We can model the results from the Multiple Parcellations Experiment with a focus on teasing apart performance differences between single vs. ensembled parcellations. Specifically we create a binary flag for any results which were ensembled (in this case treating “Grid” as not ensembled), and model as: log10(Mean_Rank) ~ log10(Size) * Is_Ensemble.

OLS Regression Results
Dep. Variable: Mean_Rank R-squared: 0.959
Model: OLS Adj. R-squared: 0.959
Method: Least Squares F-statistic: 3211.
Date: Mon, 13 Sep 2021 Prob (F-statistic): 2.50e-283

coef std err t P>|t| [0.025 0.975]
Intercept 2.7859 0.011 248.940 0.000 2.764 2.808
C(Is_Ensemble)[T.1] 0.6148 0.046 13.348 0.000 0.524 0.705
Size -0.1635 0.005 -36.167 0.000 -0.172 -0.155
Size:C(Is_Ensemble)[T.1] -0.2809 0.014 -19.696 0.000 -0.309 -0.253

The difference is even more obvious when explicitly plotted.

Is Ensemble

The take-away here is that there is a clear benefit in employing ensembles across multiple parcellations especially relative to using the information from a single parcellation.
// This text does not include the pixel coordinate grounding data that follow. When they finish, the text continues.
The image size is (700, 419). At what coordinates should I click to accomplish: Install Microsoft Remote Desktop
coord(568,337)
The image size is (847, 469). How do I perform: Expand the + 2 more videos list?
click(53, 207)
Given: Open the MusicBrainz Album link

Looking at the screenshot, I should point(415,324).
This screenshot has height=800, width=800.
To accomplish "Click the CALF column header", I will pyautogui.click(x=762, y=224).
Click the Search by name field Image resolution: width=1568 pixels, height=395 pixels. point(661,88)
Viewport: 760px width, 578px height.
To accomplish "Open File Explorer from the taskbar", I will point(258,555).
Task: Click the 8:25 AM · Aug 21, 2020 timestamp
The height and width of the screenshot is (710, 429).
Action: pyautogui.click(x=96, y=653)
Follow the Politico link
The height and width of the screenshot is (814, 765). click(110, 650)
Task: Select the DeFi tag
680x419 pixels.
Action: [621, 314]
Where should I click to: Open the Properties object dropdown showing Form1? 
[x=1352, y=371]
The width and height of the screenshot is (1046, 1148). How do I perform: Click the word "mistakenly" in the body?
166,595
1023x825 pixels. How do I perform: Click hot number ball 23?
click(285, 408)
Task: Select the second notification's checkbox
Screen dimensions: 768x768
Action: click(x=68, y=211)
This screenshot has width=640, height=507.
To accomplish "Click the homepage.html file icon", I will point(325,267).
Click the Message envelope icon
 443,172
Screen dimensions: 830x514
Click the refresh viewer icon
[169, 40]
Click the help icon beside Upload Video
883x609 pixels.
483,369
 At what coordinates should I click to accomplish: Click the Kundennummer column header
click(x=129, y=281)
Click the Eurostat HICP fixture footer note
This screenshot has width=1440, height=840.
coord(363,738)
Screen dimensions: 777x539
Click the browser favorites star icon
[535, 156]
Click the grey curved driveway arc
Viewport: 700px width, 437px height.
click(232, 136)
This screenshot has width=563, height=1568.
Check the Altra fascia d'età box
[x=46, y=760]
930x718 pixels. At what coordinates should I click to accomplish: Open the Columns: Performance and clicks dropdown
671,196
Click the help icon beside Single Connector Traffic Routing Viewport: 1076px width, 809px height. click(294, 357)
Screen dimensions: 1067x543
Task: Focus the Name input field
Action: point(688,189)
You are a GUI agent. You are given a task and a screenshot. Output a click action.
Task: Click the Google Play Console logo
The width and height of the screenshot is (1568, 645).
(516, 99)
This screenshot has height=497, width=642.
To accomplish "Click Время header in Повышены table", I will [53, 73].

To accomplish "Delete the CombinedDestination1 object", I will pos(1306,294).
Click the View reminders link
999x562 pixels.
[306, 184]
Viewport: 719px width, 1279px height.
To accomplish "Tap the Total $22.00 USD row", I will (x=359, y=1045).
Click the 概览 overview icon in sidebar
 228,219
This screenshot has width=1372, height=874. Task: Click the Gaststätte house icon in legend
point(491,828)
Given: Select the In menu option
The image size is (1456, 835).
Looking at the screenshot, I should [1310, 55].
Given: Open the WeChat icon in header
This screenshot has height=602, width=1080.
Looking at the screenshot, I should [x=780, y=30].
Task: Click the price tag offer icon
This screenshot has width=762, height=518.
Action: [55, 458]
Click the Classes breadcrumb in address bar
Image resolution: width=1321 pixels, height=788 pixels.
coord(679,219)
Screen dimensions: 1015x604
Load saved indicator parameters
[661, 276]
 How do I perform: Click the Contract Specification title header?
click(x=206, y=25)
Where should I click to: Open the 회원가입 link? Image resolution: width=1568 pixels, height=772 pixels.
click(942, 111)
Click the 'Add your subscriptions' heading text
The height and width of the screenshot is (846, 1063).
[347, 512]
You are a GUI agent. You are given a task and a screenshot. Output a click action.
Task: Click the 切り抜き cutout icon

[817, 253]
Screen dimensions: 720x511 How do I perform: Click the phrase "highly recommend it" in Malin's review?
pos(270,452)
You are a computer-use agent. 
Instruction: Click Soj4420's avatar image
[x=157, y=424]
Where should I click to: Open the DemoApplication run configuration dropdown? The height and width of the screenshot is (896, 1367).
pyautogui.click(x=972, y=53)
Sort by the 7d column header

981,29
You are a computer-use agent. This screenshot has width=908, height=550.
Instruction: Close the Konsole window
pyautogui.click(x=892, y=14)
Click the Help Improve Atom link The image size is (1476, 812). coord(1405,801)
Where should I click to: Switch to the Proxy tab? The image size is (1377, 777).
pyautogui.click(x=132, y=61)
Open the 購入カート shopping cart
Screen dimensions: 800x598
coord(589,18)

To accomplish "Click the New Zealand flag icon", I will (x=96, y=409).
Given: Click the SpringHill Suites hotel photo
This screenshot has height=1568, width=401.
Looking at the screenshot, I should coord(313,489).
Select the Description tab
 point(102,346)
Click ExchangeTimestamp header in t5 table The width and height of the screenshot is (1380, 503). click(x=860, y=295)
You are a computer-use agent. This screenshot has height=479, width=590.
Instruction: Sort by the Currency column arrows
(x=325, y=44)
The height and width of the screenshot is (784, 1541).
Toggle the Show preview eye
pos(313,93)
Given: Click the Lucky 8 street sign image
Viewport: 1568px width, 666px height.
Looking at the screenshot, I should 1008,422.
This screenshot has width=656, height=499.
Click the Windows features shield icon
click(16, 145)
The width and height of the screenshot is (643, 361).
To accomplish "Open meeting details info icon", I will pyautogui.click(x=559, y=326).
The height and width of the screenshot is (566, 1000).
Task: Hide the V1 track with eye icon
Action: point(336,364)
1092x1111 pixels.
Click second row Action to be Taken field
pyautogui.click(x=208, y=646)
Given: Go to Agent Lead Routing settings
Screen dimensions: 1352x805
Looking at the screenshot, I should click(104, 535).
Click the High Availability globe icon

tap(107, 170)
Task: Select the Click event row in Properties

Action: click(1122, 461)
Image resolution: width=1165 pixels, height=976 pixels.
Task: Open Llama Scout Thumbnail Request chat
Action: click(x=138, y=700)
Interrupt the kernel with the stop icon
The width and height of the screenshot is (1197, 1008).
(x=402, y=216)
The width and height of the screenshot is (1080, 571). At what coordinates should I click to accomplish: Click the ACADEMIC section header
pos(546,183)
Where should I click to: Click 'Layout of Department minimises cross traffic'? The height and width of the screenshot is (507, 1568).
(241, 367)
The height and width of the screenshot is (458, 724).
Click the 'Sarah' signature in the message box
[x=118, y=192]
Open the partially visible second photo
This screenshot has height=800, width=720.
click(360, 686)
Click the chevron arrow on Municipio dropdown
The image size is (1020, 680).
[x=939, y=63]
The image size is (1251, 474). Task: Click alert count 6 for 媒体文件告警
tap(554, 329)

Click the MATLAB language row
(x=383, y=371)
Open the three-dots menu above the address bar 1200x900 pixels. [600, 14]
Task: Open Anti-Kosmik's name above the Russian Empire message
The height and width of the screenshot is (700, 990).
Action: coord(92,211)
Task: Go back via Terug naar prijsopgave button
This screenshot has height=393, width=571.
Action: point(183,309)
This benefit importantly takes into account that most of the tested ensemble methods have more unique parcels than their single parcellation counterparts. The other point of interest is that these ensembles were all generated using random parcellations, which previous results showed to be much worse than existing parcellations - which serves to highlight even further the benefit from ensembling.